The Government responded within the week, introducing a set of measures to limit the spread of the virus on 16 March.
Lockdown measures included the closure of all schools, banning of gatherings of more than 50 people, partial closure of international borders and quarantine of new arrivals. Later, curfews and restrictions on movement came into play, including the regulation of transport within towns and cities.
Now, findings from the International Cocoa Initiative (ICI) suggest that new social distancing measures were not the only changes occurring in cocoa-growing communities during the lockdown period.
Data from the ICI’s Child Labour Monitoring and Remediations Systems (CLMRS) has revealed a ‘sharp rise’ in hazardous child labour between 17 March and 15 May.
A COVID-related spike?
ICI’s CLMRS work through community facilitators across the country – many of which are members of cocoa-growing communities. The facilitators interview families and children to identify cases of child labour.
Facilitators visited 1,443 households within 263 communities, and interviewed a total of 3,223 children, during the lockdown period.
Findings revealed a 21.5% increase in child labour identification during this time, compared to the same period in previous years.
ICI suggests this could be associated with several reasons. For example, the closure of schools and restrictions on movement may have resulted in lower availability of adult labour. Alternatively, with schools closed, parents might have taken their children with them to the farm to supervise them, and called on their help with the work.
Financial struggles may well have played a part. A separate telephone survey conducted with 515 cocoa producers in Côte d’Ivoire early June found that more than half of respondents reported a decrease in household income since the beginning of lockdown.
ICI recognises that ‘negative income shocks generally tend to increase child labour’.
While ‘the rise in hazardous child labour is concerning’, ICI is hesitant to attribute the full impact to the partial COVID-19 lockdown at this stage.
Rather, the increase in child labour could be partly due to other factors, such as the ‘constantly evolving economic environment’ (including cocoa price and labour markets) as well as project cycles of the monitoring systems and the motivation of community facilitators.
“In the coming months it will be important to use longer time series data, including from after the lifting of the partial lockdown, as well as more refined econometric tools, to understand to what degree this rise can be attributed to the COVID-19 pandemic and measures taken to control it,” noted the report.
Highlighting the vulnerability
For ICI, the findings underline the vulnerability of cocoa-growing households in West Africa. It also demonstrates how progress in addressing child labour has the potential to be quickly reversed.
“The CLMRS generates real-time data which can provide a detailed view of what is happening at the household, farmer and child level in cocoa-growing communities,” noted ICI executive director Nick Weatherill.
“We hope that the results of this rapid analysis are able to inform decisions taken to improve the lives of the most vulnerable during these difficult times and the resilience of the systems they depend on.”
More specifically, the ICI urges stakeholders in the cocoa sector to ‘consider taking additional action’ to address the negative impacts of the pandemic on cocoa households and their children.
While Côte d’Ivoire has made steps to exit its partial lockdown – many of the restrictions on movement have now eased and schools have reopened – COVID-19 infection rates continue to rise.

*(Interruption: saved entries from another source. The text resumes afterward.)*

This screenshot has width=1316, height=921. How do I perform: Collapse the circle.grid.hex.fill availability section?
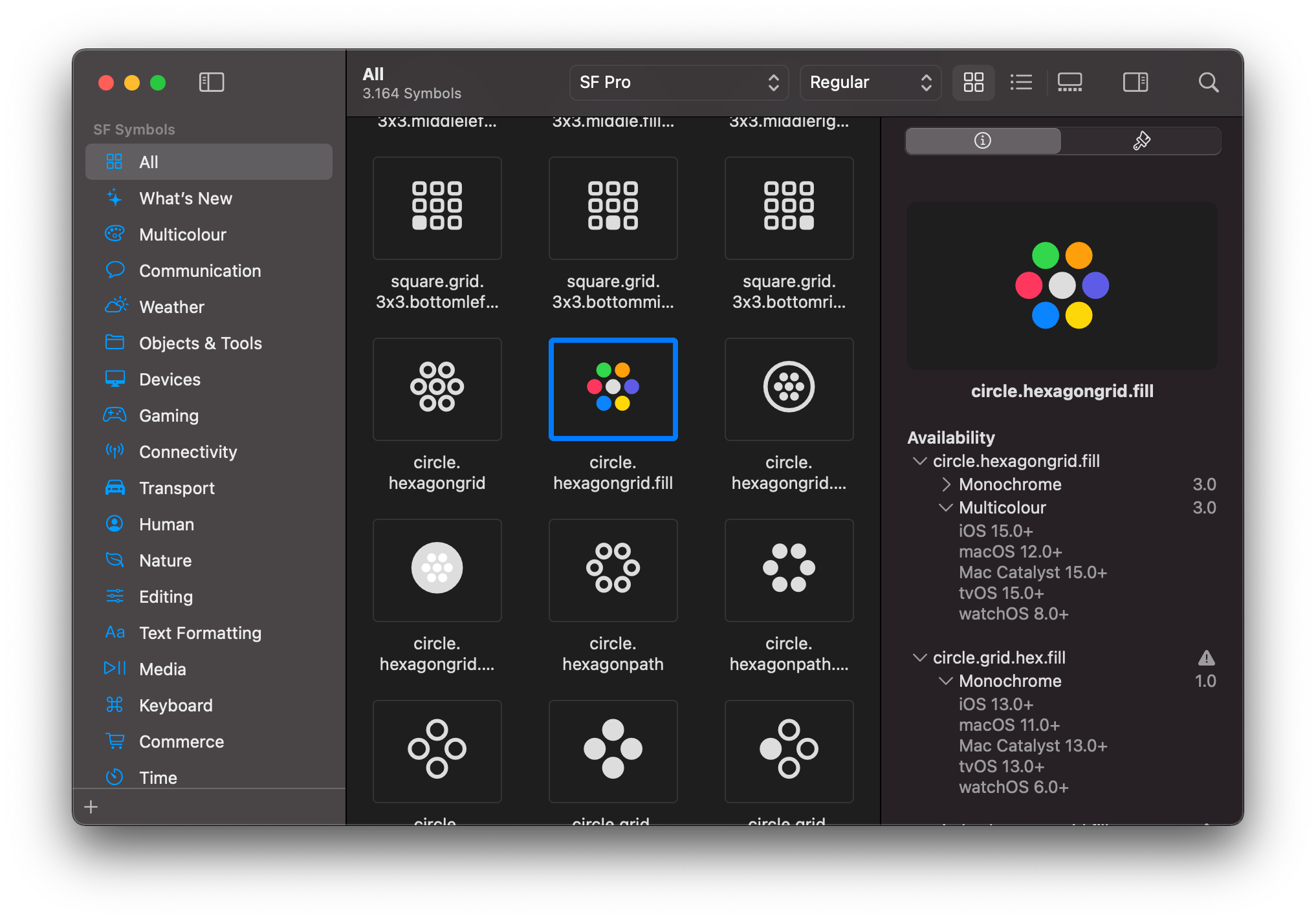click(919, 657)
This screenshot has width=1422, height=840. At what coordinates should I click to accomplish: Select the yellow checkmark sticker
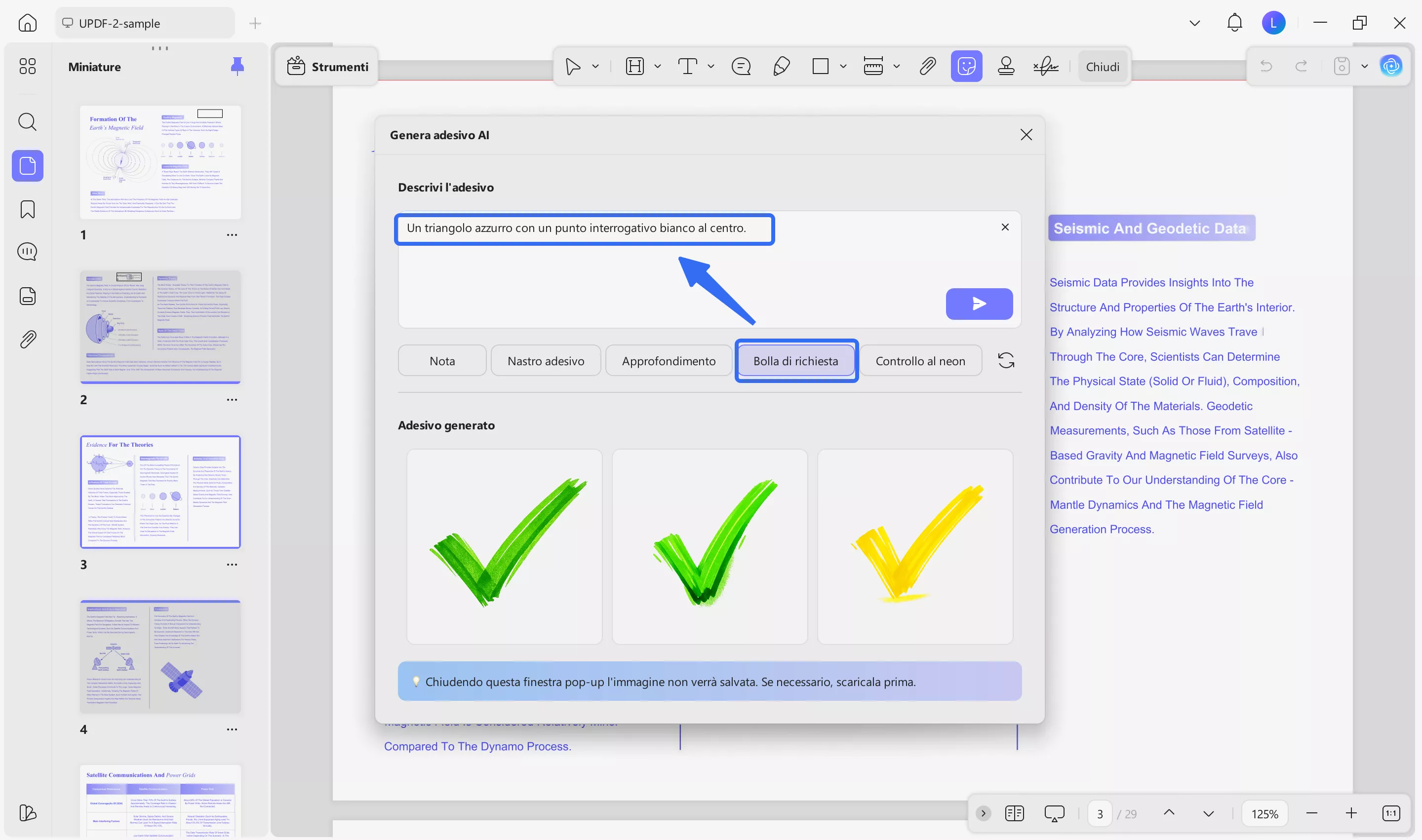pos(914,546)
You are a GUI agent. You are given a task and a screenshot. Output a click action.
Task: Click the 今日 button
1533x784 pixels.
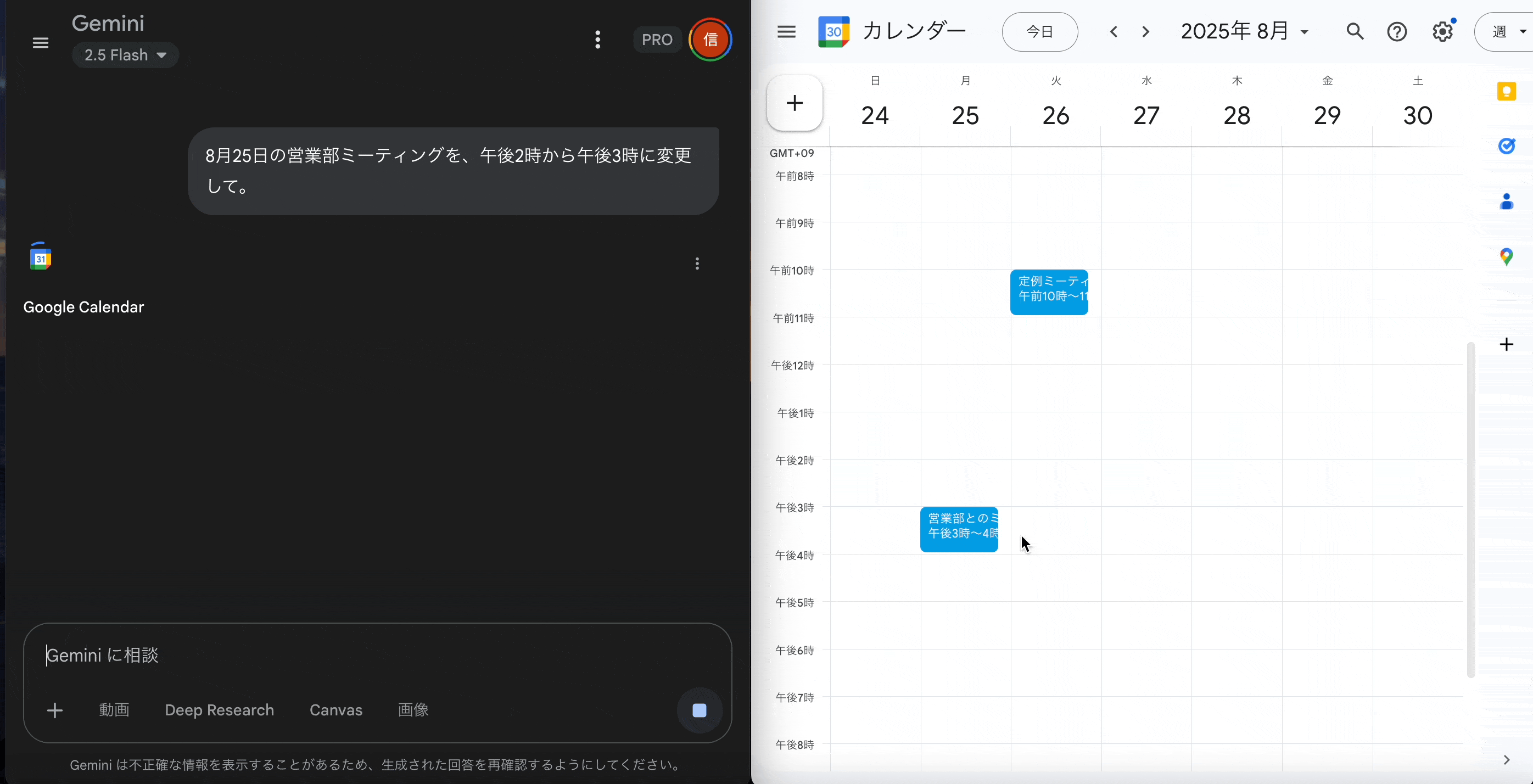click(x=1039, y=31)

ICI fears ‘negative impacts may still be felt’.
“The report points to the need for further efforts to support the cocoa households cope with future shocks – be they related to income, labour supply, health or climate. In case access to schooling is interrupted again, it is vital that measures are in place so that children can continue learning. Such efforts should include interventions which have been proven to boost resilience and reduce child labour.”
The findings also reveal, according to ICI, the ‘importance of preparedness’ to ensure cocoa-growing households can better cope with shocks in the future. “Systems to prevent, identify and remediate child labour should be strengthened, so that they can support farming households at times when they need it most.”